Sure, we could have done with a little less emphasis on Christian do-gooders like William Wilberforce (a thoroughly reactionary figure, apart from his opposition to slavery), and rather more upon people like Toussaint L’Ouverture and the other slave rebels, who laid their lives on the line by confronting slavery in the only way left open to them as self-respecting human beings.
Certainly, right-wing shits like the Guardian‘s loathsome islolationist Simon Jenkins, bleating about how “This week Britain celebrates the feast of the empty gesture…the BBC has gone potty. Tony Blair will presumably find a black person and say ‘I feel your pain’”, should be treated with the contempt they deserve. But on one issue – and one issue only – the likes of Jenkins have a point: this solemn and massively important commemoration has very nearly been hijacked by the ridiculous posturings of those demanding an “apology”: predictably, the ever-opportunist Mayor of London has been at the forefront of those seeking to demean and divert this commemoration by raising this ultimate excercise in gesture politics. Livingstone (or rather, his scribe), says “Germany apologised for the Holocaust. We must for the slave trade”. That argument ignores one rather obvious fact: when Germany apologised for the Holocaust, adult Germans had participated in, or at least passively witnessed, what had happened. Their apology meant something real. To apologise for something that you are not personally responsible for, is to insult the intelligence of the person or persons you are “apologising” to. In the case of that arch-opportunist and poseur Livingstone, the suspicion is unaviodable that his “apology” on behalf of London, was in reality, mere pandering to ethnic and cultural constituencies that deliver him votes.
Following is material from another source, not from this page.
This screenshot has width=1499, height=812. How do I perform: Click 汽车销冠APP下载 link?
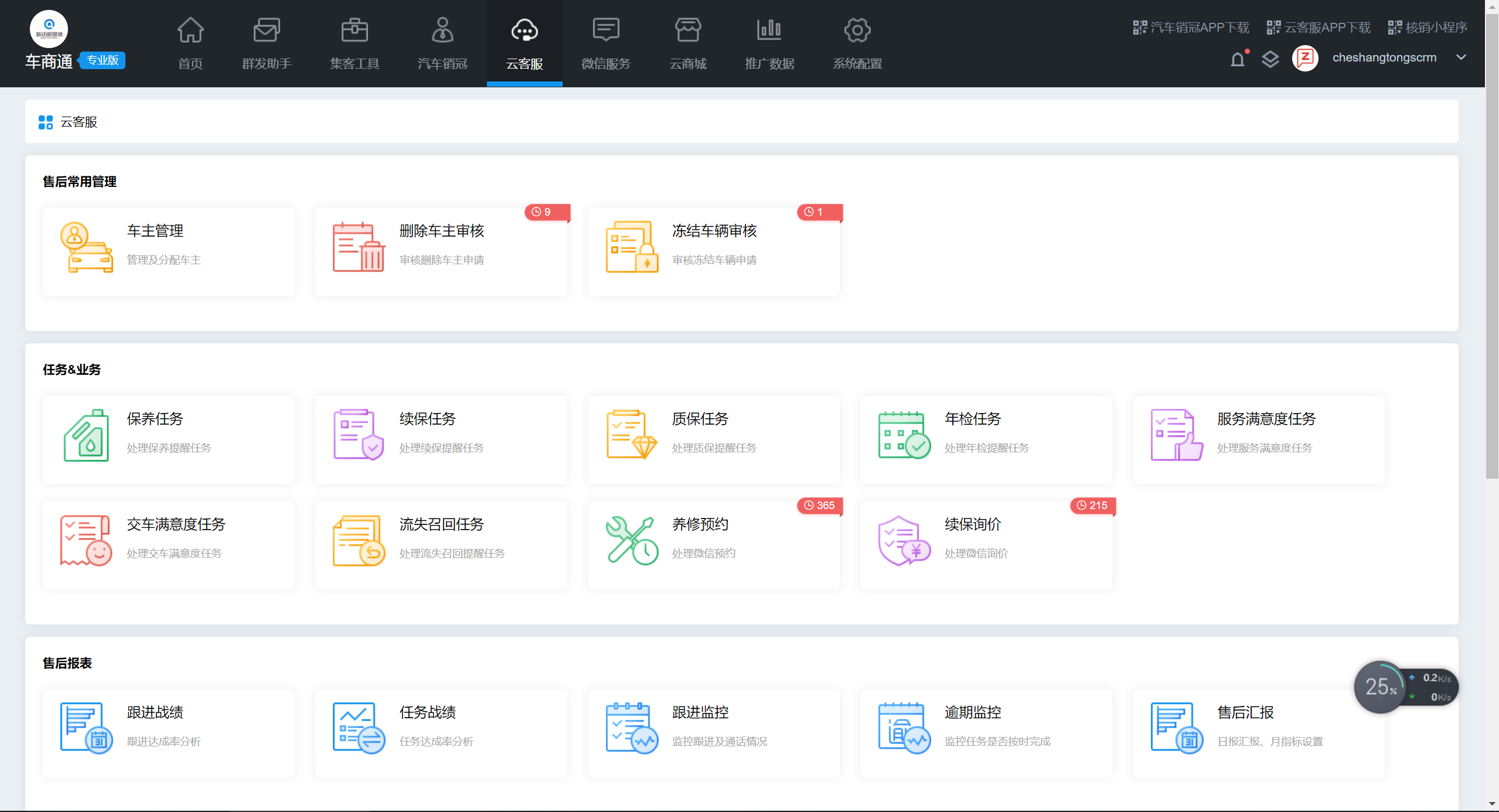click(1191, 28)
Amazingly, that buffoon Prescott struck a more appropriate and relevant note, when he told the Guardian (March 23 2007): “ We need to get the proper history told, including the good, the bad and (the) dreadful. For instance, we need to recall that parliament for the best part of a century facilitated slavery. It did not just have an overnight intellectual conversion. Public opinion made the change and forced the change on parliament. We have fed it into our minds that a Christian from Hull, William Wilberforce, came along and changed the law in 1807. It was remarkable, but the real change came from working people.
“It is one of the reasons why I would like us to pick a date every year. The legacy of this 200th anniversary should be a permanent date when we ask whether there is more we could do, so that every year, like Holocaust (Remebrance Day), we remind people of the horrors. Each year we should think about it and commemorate and rededicate ourselves to helping people on which such horrors were committed”. For once, I’m not going to take the piss out of Precott’s syntax.
But a real, meaningful tribute to the victims of the “other” holocaust would be to join the fight against modern-day slavery and super-exploitation, by joining No Sweat and/or Labour Behind the Label: campaigning against modern-day slavery is worth a million empty apologies.